**OBJECTIVE**.
Can you copy out every line of the listing below, word for word and in the same order?

**RAW DATA**.
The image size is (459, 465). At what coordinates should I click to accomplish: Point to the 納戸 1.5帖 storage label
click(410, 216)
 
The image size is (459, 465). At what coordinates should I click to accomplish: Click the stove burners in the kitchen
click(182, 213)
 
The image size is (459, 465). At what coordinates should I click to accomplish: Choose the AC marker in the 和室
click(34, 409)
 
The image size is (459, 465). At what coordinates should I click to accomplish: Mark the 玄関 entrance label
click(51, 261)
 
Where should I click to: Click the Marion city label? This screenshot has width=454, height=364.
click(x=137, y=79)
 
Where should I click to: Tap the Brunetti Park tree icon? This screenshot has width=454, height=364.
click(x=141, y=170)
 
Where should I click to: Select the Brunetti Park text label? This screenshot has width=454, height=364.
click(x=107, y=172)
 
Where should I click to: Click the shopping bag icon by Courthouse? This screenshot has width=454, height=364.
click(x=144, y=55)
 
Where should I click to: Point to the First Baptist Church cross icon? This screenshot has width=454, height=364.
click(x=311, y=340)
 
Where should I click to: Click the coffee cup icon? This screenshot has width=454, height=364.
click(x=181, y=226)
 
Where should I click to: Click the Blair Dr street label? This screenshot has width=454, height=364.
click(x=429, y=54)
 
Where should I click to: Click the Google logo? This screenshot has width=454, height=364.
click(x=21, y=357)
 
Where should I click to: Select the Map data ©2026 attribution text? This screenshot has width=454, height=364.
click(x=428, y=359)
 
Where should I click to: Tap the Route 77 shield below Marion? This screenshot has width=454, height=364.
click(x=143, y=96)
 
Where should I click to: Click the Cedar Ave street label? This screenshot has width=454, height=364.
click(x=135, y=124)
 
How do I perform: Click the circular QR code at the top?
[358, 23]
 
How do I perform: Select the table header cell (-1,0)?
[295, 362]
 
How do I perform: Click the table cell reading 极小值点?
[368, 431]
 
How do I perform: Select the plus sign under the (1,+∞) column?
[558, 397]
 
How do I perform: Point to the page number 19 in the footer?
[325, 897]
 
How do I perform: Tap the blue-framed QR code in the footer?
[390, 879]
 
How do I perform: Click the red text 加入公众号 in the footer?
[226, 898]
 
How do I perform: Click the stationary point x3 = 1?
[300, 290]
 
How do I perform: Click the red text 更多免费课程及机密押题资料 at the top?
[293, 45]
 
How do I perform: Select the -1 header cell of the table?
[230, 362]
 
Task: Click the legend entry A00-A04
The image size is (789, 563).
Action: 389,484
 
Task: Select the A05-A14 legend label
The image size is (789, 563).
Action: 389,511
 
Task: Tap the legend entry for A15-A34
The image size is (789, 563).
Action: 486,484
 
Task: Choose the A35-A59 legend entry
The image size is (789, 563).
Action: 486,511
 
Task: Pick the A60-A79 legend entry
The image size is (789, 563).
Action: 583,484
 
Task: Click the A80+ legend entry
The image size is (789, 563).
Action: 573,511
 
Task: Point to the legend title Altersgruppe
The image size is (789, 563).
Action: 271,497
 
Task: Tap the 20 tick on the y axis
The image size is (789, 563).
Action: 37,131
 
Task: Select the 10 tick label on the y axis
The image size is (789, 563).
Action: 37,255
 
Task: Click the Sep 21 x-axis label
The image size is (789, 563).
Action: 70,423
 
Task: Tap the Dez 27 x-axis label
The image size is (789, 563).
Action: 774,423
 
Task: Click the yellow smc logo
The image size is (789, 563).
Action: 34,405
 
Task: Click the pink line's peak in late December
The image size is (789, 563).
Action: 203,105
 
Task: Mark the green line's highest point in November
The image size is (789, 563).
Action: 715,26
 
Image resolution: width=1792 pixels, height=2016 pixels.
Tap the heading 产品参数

**FULL RESPONSE**.
The image size is (459, 465). At what coordinates should I click to accomplish: Point to the 納戸 1.5帖 storage label
click(410, 216)
 
The image size is (459, 465). At what coordinates should I click to accomplish: Click the stove burners in the kitchen
click(182, 213)
 
The image size is (459, 465). At what coordinates should I click to accomplish: Choose the AC marker in the 和室
click(34, 409)
 
The image size is (459, 465). At what coordinates should I click to accomplish: Mark the 玄関 entrance label
click(51, 261)
 
Where should I click to: Click the Marion city label? This screenshot has width=454, height=364.
click(x=137, y=79)
 
Where should I click to: Tap the Brunetti Park tree icon? This screenshot has width=454, height=364.
click(x=141, y=170)
 
Where should I click to: Select the Brunetti Park text label? This screenshot has width=454, height=364.
click(x=107, y=172)
 
Where should I click to: Click the shopping bag icon by Courthouse? This screenshot has width=454, height=364.
click(x=144, y=55)
 
Where should I click to: Point to the First Baptist Church cross icon? This screenshot has width=454, height=364.
click(x=311, y=340)
 
Where should I click to: Click the coffee cup icon? This screenshot has width=454, height=364.
click(x=181, y=226)
 
Where should I click to: Click the Blair Dr street label? This screenshot has width=454, height=364.
click(x=429, y=54)
 
Where should I click to: Click the Google logo? This screenshot has width=454, height=364.
click(x=21, y=357)
 
Where should I click to: Select the Map data ©2026 attribution text? This screenshot has width=454, height=364.
click(x=428, y=359)
 
Where should I click to: Tap the Route 77 shield below Marion? This screenshot has width=454, height=364.
click(x=143, y=96)
 
Where should I click to: Click the Cedar Ave street label? This screenshot has width=454, height=364.
click(x=135, y=124)
 
How do I perform: Click the circular QR code at the top?
[358, 23]
 
How do I perform: Select the table header cell (-1,0)?
[295, 362]
 
How do I perform: Click the table cell reading 极小值点?
[368, 431]
 
How do I perform: Select the plus sign under the (1,+∞) column?
[558, 397]
 
How do I perform: Point to the page number 19 in the footer?
[325, 897]
 
How do I perform: Tap the blue-framed QR code in the footer?
[390, 879]
 
How do I perform: Click the red text 加入公众号 in the footer?
[226, 898]
 
How do I perform: Click the stationary point x3 = 1?
[300, 290]
 
How do I perform: Click the red text 更多免费课程及机密押题资料 at the top?
[293, 45]
 
How do I perform: Select the -1 header cell of the table?
[230, 362]
 
Task: Click the legend entry A00-A04
The image size is (789, 563).
Action: 389,484
 
Task: Select the A05-A14 legend label
The image size is (789, 563).
Action: 389,511
 
Task: Tap the legend entry for A15-A34
The image size is (789, 563).
Action: 486,484
 
Task: Choose the A35-A59 legend entry
The image size is (789, 563).
Action: 486,511
 
Task: Pick the A60-A79 legend entry
The image size is (789, 563).
Action: 583,484
 
Task: Click the A80+ legend entry
The image size is (789, 563).
Action: 573,511
 
Task: Point to the legend title Altersgruppe
The image size is (789, 563).
Action: 271,497
 
Task: Tap the 20 tick on the y axis
The image size is (789, 563).
Action: 37,131
 
Task: Select the 10 tick label on the y axis
The image size is (789, 563).
Action: 37,255
 
Task: Click the Sep 21 x-axis label
The image size is (789, 563).
Action: 70,423
 
Task: Tap the Dez 27 x-axis label
The image size is (789, 563).
Action: 774,423
 
Task: Click the yellow smc logo
The image size is (789, 563).
Action: 34,405
 
Task: Click the pink line's peak in late December
The image size is (789, 563).
Action: 203,105
 
Task: Mark the green line's highest point in November
The image size is (789, 563).
Action: 715,26
 
Image resolution: width=1792 pixels, height=2016 pixels.
Tap the heading 产品参数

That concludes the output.